# [MODDER] ThunderStick Notifier, ROM modifier....



## ThunderStick (Jul 3, 2011)

DISCLAIMER: This software has the potential to change your device for the worst if not used correctly. There are a lot of safeties in place to keep this from happening but something could go awry that was unexpected. You take full responsibility for the results of using this software.

REQUIREMENTS: 
-Windows XP or later
-ADB Must be correctly installed - CLICK HERE FOR INSTRUCTIONS

Description:
ThunderStick notifier was originally created to alert users of Thunderstick roms when new releases are available. Well it has evolved quite a bit and has become a much more usefull software than just for updating ThunderStick Roms. 
It can be used with any device now... That's right any android device.

It allows you to use your Desktop PC to download, install and make modifications directly to your Android Device.
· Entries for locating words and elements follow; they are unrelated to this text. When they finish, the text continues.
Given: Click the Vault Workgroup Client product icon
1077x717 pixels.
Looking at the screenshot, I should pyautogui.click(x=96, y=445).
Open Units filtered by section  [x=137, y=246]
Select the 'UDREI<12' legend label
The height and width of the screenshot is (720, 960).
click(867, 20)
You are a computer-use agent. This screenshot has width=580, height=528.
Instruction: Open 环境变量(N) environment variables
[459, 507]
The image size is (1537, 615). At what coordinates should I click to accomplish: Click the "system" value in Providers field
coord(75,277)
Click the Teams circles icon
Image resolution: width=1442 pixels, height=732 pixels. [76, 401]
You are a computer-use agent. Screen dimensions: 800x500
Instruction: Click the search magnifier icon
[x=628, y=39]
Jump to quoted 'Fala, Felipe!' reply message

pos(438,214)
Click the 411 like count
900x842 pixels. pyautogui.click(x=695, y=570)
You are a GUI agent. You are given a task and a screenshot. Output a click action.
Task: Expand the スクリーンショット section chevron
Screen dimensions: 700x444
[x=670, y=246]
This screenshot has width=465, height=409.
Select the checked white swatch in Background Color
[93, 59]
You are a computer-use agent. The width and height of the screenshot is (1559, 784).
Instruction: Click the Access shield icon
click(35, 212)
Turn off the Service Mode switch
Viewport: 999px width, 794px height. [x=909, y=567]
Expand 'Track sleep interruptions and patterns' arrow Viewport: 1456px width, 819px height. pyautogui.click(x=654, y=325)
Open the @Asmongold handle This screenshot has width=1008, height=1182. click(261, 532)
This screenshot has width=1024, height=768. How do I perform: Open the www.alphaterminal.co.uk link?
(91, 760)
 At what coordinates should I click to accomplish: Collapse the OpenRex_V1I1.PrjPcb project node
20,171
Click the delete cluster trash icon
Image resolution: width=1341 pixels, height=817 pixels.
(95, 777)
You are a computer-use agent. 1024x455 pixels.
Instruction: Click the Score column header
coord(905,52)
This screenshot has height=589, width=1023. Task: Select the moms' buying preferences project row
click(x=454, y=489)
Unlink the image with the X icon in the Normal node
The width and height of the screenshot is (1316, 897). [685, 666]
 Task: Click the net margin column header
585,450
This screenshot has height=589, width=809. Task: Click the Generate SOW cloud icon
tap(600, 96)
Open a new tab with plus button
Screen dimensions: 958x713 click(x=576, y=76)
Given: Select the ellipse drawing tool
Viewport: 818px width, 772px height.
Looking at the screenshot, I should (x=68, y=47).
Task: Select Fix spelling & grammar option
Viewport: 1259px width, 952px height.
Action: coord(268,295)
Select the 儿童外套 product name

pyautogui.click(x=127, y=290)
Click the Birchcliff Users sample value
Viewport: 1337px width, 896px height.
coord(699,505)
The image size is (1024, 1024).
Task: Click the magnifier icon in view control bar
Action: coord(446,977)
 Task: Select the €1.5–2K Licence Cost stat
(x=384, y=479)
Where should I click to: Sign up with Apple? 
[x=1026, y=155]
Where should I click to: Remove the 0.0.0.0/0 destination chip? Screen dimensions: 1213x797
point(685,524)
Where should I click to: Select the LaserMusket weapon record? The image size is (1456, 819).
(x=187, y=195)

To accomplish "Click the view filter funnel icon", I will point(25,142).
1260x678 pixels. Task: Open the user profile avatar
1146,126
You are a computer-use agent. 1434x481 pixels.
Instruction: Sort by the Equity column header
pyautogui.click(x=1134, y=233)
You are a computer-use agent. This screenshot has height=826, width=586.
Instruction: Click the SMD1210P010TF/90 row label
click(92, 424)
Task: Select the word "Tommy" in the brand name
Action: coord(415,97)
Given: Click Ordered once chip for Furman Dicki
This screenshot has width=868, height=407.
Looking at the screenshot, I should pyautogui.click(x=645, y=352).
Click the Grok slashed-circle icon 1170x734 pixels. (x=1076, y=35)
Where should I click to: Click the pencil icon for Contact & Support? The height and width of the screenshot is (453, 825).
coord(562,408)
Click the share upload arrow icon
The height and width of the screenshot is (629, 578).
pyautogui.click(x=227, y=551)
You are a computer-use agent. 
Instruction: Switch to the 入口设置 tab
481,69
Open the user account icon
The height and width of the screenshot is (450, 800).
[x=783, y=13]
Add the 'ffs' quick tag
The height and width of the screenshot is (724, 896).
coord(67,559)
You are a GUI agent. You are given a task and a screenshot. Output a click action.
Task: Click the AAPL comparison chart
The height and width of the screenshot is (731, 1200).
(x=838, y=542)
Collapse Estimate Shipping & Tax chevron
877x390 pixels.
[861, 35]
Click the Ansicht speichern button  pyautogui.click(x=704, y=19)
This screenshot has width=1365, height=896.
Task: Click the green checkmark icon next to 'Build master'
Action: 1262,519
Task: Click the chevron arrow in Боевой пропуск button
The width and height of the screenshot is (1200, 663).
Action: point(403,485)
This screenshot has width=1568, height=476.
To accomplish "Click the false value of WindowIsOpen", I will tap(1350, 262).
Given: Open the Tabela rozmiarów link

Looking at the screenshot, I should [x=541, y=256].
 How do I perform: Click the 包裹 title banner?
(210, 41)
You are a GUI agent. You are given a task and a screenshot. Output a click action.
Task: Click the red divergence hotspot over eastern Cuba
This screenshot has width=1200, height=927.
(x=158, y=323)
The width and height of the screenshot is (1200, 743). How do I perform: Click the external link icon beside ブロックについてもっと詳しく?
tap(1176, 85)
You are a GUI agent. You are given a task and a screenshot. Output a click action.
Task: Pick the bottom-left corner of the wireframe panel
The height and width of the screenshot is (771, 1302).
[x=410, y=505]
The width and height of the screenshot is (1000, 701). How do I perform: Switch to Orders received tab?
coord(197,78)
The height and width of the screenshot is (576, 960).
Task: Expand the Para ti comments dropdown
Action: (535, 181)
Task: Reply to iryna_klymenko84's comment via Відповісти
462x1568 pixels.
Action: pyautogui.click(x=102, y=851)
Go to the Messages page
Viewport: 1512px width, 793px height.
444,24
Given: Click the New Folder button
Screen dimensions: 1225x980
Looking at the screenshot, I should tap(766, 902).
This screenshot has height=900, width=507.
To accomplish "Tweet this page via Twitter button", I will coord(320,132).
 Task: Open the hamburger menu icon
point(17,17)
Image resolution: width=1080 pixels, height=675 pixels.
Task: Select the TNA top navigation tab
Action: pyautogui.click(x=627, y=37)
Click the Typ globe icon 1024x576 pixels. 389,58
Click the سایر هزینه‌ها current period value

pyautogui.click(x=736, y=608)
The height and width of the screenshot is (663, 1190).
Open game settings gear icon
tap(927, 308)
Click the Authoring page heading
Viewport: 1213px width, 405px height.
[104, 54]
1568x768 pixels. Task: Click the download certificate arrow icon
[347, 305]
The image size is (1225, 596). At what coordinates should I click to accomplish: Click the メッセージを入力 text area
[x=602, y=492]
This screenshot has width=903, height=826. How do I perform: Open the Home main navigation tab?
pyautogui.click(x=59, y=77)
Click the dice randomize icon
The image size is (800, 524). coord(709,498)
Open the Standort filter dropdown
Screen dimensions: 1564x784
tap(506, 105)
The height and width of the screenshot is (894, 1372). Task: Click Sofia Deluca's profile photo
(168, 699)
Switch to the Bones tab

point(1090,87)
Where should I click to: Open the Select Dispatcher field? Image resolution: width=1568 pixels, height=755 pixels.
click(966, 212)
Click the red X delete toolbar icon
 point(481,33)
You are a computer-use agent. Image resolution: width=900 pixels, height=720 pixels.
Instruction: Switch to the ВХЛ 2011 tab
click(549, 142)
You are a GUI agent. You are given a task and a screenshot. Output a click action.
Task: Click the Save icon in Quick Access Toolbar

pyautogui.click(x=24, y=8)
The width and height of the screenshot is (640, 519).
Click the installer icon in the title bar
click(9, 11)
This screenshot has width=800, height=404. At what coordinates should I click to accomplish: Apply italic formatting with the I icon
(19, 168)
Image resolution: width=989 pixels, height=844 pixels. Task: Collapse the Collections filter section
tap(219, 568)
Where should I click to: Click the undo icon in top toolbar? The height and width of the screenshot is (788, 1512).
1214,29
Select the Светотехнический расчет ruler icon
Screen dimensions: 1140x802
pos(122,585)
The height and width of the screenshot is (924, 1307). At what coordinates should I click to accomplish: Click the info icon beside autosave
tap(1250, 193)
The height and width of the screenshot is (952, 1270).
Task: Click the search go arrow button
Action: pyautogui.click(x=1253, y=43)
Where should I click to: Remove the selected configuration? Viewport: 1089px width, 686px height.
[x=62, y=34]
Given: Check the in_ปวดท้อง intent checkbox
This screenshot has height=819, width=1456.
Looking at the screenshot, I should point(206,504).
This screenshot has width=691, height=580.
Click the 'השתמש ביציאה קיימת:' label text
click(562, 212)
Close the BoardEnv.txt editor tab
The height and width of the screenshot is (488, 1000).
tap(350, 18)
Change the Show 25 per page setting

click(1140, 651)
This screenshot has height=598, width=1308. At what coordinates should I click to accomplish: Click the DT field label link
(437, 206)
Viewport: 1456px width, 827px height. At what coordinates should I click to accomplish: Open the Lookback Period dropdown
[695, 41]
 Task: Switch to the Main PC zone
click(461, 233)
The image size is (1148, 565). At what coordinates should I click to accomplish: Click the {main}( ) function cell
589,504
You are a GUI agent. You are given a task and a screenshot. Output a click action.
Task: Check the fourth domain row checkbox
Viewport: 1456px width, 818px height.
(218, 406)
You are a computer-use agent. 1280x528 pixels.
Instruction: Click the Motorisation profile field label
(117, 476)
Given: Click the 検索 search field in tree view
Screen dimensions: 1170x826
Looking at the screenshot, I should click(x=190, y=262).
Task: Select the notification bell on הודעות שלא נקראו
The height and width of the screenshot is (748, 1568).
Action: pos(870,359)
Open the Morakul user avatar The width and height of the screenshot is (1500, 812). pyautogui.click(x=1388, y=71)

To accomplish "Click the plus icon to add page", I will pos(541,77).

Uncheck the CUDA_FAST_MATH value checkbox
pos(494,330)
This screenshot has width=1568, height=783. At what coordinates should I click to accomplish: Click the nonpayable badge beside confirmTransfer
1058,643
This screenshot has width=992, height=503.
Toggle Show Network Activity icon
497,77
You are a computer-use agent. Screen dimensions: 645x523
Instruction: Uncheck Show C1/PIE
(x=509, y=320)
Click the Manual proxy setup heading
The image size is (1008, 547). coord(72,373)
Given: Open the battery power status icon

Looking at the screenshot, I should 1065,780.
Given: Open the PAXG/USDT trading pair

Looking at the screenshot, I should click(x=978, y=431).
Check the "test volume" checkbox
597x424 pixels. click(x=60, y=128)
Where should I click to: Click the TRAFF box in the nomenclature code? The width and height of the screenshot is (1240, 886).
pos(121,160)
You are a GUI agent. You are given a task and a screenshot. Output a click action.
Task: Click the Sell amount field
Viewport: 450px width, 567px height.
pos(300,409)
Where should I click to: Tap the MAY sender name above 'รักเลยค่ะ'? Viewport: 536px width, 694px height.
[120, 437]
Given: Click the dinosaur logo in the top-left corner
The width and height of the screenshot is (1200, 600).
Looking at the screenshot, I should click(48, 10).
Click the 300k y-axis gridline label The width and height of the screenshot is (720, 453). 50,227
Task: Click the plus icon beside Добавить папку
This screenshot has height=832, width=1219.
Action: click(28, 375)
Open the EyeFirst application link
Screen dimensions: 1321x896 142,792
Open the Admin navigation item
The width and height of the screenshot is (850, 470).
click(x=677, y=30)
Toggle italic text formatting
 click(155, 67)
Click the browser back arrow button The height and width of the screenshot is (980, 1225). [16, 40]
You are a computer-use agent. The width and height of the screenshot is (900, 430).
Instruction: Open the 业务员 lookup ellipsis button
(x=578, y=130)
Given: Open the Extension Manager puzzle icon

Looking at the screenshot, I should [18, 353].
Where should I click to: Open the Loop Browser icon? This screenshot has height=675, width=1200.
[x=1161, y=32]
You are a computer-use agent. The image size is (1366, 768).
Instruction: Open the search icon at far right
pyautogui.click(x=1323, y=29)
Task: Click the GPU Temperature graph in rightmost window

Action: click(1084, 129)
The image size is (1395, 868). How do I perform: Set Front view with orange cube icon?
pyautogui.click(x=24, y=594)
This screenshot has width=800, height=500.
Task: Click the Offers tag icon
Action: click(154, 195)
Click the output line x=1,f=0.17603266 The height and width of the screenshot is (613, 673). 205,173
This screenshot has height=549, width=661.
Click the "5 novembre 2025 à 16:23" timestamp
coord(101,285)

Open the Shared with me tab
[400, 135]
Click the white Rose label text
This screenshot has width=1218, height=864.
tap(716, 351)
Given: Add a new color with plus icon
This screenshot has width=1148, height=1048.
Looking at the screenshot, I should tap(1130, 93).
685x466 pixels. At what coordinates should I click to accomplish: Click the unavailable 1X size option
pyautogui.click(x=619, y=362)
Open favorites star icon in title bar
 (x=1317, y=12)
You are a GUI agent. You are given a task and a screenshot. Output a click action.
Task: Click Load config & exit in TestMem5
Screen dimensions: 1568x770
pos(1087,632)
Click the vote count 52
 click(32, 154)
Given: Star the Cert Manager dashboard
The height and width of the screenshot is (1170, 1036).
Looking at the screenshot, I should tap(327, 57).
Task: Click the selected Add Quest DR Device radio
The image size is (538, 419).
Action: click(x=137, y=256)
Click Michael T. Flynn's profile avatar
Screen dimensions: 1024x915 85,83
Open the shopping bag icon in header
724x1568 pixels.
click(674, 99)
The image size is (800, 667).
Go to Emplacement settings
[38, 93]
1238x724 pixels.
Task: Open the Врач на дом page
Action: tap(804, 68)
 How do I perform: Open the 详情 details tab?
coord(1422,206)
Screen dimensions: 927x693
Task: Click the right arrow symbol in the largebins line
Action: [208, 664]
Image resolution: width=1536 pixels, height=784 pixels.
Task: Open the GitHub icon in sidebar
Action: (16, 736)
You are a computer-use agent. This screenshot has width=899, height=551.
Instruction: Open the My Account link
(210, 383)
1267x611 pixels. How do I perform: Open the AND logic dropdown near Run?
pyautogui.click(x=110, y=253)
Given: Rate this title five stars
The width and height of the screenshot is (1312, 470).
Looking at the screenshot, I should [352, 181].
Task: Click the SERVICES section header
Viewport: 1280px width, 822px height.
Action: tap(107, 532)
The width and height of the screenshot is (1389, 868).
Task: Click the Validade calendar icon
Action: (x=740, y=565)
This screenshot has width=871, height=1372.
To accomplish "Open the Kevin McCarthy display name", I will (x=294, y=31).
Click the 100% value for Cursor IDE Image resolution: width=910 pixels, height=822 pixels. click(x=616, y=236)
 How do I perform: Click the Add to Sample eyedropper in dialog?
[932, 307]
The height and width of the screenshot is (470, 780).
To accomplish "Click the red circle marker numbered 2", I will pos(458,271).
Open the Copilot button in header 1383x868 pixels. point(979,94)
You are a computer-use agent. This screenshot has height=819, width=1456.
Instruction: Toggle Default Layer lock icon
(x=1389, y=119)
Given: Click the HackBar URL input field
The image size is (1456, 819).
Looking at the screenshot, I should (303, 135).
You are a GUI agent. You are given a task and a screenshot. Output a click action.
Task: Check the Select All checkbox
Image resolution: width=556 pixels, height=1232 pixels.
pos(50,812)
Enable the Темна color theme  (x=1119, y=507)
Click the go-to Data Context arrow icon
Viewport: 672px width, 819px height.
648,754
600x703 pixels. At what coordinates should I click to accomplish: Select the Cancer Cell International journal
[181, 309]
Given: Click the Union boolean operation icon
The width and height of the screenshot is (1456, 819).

Along with messaging and comment features that allow you to interact with other users.

*What you can do with devices not Running ThunderStick Roms*
-Modify the Text of Certain screens and Apps
-Modify the Color displayed on certain screens and apps
-Modify The ROM Loaded on your Phone (HTC Android Sense Roms)
-Download and Change the boot animations
-Backup your apps (experimental app data backup as well)
-Restore apps (experimental data restore as well)
-Download and Add live wallpapers
-Message other users of ThunderStick Notifier
-Post requests for ThunderStick Roms, Notifier or the www.IgottDroid.com Website

*[What might not work with all devices]*
-Live wallpapers maybe a little iffy from device to device, they will probably work but will potentially not be sized correctly.
-MODs may not work, these are intended for ThunderStick ROM users but may work with others.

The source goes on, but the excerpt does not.